Dataset entries:
----

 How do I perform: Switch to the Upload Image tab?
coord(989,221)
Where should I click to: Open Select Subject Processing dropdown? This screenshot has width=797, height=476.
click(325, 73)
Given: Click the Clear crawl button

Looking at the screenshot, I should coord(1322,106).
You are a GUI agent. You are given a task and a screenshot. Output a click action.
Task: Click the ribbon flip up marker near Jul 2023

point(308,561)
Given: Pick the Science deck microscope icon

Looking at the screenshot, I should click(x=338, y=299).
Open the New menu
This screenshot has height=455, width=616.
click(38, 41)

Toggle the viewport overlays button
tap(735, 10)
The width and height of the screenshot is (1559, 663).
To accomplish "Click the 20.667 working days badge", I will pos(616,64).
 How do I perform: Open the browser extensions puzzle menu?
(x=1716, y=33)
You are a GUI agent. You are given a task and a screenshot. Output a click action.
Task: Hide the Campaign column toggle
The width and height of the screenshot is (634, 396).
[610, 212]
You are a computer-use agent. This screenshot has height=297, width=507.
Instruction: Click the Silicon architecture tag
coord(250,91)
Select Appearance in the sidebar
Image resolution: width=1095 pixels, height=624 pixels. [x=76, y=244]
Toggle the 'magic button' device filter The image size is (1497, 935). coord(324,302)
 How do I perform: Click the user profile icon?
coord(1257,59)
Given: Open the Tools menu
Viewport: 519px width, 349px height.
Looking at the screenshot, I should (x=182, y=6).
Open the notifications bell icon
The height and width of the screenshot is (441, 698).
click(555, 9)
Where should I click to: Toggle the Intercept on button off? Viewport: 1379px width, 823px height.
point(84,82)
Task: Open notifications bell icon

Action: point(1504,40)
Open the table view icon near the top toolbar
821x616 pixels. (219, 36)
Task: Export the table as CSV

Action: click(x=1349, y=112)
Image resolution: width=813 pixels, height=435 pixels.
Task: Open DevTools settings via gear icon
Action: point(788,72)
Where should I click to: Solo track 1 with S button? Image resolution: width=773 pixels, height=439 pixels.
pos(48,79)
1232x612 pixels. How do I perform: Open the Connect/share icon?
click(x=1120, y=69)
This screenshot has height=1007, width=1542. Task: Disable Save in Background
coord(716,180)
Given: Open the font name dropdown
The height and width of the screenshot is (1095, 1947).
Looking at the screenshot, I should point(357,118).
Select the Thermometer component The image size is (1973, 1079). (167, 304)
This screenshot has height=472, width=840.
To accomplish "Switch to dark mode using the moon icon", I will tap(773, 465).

----

◆ WHAT TO DO ◆
The data are to be transcribed in full, exactly as given.

◆ EXERCISE RESPONSE ◆
 How do I perform: Switch to the Upload Image tab?
coord(989,221)
Where should I click to: Open Select Subject Processing dropdown? This screenshot has width=797, height=476.
click(325, 73)
Given: Click the Clear crawl button

Looking at the screenshot, I should coord(1322,106).
You are a GUI agent. You are given a task and a screenshot. Output a click action.
Task: Click the ribbon flip up marker near Jul 2023

point(308,561)
Given: Pick the Science deck microscope icon

Looking at the screenshot, I should click(x=338, y=299).
Open the New menu
This screenshot has height=455, width=616.
click(38, 41)

Toggle the viewport overlays button
tap(735, 10)
The width and height of the screenshot is (1559, 663).
To accomplish "Click the 20.667 working days badge", I will pos(616,64).
 How do I perform: Open the browser extensions puzzle menu?
(x=1716, y=33)
You are a GUI agent. You are given a task and a screenshot. Output a click action.
Task: Hide the Campaign column toggle
The width and height of the screenshot is (634, 396).
[610, 212]
You are a computer-use agent. This screenshot has height=297, width=507.
Instruction: Click the Silicon architecture tag
coord(250,91)
Select Appearance in the sidebar
Image resolution: width=1095 pixels, height=624 pixels. [x=76, y=244]
Toggle the 'magic button' device filter The image size is (1497, 935). coord(324,302)
 How do I perform: Click the user profile icon?
coord(1257,59)
Given: Open the Tools menu
Viewport: 519px width, 349px height.
Looking at the screenshot, I should (x=182, y=6).
Open the notifications bell icon
The height and width of the screenshot is (441, 698).
click(555, 9)
Where should I click to: Toggle the Intercept on button off? Viewport: 1379px width, 823px height.
point(84,82)
Task: Open notifications bell icon

Action: point(1504,40)
Open the table view icon near the top toolbar
821x616 pixels. (219, 36)
Task: Export the table as CSV

Action: click(x=1349, y=112)
Image resolution: width=813 pixels, height=435 pixels.
Task: Open DevTools settings via gear icon
Action: point(788,72)
Where should I click to: Solo track 1 with S button? Image resolution: width=773 pixels, height=439 pixels.
pos(48,79)
1232x612 pixels. How do I perform: Open the Connect/share icon?
click(x=1120, y=69)
This screenshot has height=1007, width=1542. Task: Disable Save in Background
coord(716,180)
Given: Open the font name dropdown
The height and width of the screenshot is (1095, 1947).
Looking at the screenshot, I should point(357,118).
Select the Thermometer component The image size is (1973, 1079). (167, 304)
This screenshot has height=472, width=840.
To accomplish "Switch to dark mode using the moon icon", I will tap(773, 465).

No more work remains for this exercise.